Librairie Hachette et Cie (p. 353-360).
CHAPITRE XLVII.
Conséquences fatales.

C’était environ deux heures avant l’aube du jour, à cette heure qu’en automne on peut bien appeler le fort de la nuit, quand les rues sont désertes et silencieuses, que le bruit même paraît sommeiller et que l’ivrogne et le débauché ont regagné leur maison d’un pas chancelant. À cette heure de calme et de silence, le juif veillait dans son repaire, le visage si pâle et si contracté, les yeux si rouges et si injectés de sang qu’il ressemblait moins à un homme qu’à un hideux fantôme échappé du tombeau et poursuivi par un esprit malfaisant.

Il était accroupi devant son feu éteint, enveloppé dans une vieille couverture déchirée et le visage tourné vers la chandelle qui était posée sur la table, à côté de lui. Il portait sa main droite à ses lèvres et, absorbé dans ses réflexions, il se mordait les ongles et laissait voir ses gencives dégarnies de dents et armées seulement de quelques crocs comme en aurait un chien ou un rat.

Noé Claypole dormait profondément sur un matelas étendu sur le plancher.
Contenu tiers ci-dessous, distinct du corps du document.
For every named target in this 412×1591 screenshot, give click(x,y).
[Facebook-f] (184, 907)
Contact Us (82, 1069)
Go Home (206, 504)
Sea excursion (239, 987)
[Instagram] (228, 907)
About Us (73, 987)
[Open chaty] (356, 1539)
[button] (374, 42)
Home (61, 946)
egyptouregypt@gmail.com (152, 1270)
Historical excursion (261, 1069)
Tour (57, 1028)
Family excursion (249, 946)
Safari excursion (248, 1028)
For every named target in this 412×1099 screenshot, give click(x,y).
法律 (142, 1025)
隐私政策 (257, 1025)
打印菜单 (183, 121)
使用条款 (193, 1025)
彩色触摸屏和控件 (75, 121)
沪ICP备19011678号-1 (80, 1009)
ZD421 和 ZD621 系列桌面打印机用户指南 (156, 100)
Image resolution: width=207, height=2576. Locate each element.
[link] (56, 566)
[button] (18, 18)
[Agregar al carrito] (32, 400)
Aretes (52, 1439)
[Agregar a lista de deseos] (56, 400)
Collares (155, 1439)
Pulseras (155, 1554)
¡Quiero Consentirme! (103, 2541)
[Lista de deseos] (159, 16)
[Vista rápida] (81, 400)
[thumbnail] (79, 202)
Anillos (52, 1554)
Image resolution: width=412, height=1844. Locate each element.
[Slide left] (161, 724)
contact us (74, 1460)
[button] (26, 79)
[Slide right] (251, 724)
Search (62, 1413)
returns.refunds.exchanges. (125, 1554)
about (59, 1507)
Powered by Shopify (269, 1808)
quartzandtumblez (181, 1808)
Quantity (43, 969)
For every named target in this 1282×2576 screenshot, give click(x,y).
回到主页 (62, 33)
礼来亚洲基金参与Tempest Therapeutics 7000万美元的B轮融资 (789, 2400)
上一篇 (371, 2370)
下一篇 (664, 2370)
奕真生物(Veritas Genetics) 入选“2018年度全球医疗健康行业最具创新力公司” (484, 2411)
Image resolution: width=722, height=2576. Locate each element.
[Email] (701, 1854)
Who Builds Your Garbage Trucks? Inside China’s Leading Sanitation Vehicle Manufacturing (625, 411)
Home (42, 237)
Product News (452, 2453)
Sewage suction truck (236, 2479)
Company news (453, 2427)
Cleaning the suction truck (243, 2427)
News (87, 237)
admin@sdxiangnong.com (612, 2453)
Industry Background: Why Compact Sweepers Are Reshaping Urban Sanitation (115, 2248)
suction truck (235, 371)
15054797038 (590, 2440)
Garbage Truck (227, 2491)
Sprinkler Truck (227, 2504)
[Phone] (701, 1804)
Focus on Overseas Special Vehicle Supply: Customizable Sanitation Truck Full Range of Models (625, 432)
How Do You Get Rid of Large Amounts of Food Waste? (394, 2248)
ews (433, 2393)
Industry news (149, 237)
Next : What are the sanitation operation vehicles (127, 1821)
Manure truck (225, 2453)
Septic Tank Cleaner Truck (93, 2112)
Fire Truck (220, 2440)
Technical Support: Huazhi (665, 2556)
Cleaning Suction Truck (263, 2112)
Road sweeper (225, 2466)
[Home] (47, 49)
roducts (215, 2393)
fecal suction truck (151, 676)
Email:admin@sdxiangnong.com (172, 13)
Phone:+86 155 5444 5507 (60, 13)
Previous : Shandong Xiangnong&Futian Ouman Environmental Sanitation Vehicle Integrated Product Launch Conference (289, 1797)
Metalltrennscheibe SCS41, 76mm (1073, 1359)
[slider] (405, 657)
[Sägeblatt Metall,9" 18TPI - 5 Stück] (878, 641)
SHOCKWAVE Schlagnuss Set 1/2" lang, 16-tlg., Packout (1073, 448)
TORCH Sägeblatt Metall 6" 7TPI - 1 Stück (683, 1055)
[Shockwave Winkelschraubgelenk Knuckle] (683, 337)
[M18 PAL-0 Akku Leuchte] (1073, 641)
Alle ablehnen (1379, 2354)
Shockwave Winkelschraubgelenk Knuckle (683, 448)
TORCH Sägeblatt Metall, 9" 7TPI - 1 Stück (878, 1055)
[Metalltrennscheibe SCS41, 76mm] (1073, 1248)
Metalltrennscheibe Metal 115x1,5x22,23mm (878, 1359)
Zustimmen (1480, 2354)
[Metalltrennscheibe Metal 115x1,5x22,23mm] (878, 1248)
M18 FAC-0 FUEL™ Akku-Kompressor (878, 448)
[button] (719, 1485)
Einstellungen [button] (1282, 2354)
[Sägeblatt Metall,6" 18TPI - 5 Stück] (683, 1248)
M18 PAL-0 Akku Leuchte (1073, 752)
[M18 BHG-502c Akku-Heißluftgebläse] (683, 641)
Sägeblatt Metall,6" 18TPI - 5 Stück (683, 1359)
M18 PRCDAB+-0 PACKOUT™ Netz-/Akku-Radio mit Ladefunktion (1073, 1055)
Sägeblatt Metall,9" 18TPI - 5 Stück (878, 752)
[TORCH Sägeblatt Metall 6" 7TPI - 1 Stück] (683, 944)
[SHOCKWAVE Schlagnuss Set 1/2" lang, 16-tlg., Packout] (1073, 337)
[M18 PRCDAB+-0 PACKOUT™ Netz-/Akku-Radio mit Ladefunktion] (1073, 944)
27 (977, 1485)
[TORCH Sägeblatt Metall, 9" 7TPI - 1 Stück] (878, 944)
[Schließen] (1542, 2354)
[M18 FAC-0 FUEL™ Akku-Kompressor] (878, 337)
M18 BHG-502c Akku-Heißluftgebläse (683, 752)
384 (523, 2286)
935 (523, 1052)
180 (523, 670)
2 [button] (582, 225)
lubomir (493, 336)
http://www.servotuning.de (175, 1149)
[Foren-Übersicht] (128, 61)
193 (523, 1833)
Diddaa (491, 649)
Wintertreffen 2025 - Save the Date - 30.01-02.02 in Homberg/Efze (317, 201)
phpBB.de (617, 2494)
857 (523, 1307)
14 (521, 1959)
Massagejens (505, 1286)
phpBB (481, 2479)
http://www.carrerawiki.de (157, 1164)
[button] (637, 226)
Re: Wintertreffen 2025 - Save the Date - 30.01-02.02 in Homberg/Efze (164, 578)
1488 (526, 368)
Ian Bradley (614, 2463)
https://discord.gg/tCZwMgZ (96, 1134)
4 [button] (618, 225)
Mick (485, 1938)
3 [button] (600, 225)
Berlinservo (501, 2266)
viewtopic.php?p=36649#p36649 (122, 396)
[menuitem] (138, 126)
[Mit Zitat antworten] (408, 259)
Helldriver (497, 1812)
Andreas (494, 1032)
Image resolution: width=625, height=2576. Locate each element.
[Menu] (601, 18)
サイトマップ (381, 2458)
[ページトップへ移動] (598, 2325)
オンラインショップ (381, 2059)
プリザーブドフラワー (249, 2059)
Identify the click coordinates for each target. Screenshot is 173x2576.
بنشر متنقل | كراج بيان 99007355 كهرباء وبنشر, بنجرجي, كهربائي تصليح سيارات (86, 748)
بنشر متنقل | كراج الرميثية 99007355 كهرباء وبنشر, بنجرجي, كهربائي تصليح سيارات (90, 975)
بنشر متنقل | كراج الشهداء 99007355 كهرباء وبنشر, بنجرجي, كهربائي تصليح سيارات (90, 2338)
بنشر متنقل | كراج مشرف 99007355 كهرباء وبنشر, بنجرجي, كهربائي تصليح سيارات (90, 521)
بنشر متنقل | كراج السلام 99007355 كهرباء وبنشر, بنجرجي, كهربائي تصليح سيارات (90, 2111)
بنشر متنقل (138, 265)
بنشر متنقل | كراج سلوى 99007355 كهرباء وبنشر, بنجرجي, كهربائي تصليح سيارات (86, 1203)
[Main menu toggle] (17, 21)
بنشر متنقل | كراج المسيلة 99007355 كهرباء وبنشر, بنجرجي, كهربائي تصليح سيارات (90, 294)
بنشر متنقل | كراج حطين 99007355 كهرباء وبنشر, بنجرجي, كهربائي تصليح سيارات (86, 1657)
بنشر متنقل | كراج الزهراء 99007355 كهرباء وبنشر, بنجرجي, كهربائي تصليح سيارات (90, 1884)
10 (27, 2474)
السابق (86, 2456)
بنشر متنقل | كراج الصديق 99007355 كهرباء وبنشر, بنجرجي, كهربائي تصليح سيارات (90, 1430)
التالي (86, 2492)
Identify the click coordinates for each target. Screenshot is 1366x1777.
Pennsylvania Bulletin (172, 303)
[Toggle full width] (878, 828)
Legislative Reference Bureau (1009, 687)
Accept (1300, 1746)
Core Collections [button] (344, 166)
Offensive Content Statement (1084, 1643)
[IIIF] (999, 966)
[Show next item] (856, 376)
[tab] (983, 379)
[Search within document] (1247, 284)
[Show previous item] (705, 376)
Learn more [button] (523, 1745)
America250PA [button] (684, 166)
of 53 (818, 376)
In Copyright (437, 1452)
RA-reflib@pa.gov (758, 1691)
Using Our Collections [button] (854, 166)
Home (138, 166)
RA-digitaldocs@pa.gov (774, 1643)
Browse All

Parfois le vieillard tournait un instant ses regards vers lui, puis les ramenait vers la chandelle dont la longue mèche brûlée attestait, ainsi que les gouttes de suif qui tombaient sur la table, que les pensées du juif étaient occupées ailleurs.

Elles l’étaient en effet.

Mortification de voir ses plans renversés, haine contre la jeune fille qui avait osé entrer en relation avec des étrangers, défiance profonde de sa sincérité quand elle avait refusé de le trahir, amer désappointement de perdre l’occasion de se venger de Sikes, crainte d’être découvert, ruiné, peut-être pendu ; tout cela lui donnait un accès terrible de rage furieuse ; toutes ces réflexions se croisaient rapidement et se heurtaient dans l’esprit de Fagin, et mille projets criminels plus noirs les uns que les autres s’agitaient dans son cœur.

Il resta ainsi complètement immobile et sans avoir l’air de faire la moindre attention au temps qui s’écoulait, jusqu’à ce qu’un bruit de pas dans la rue vint frapper son oreille exercée et attirer son attention.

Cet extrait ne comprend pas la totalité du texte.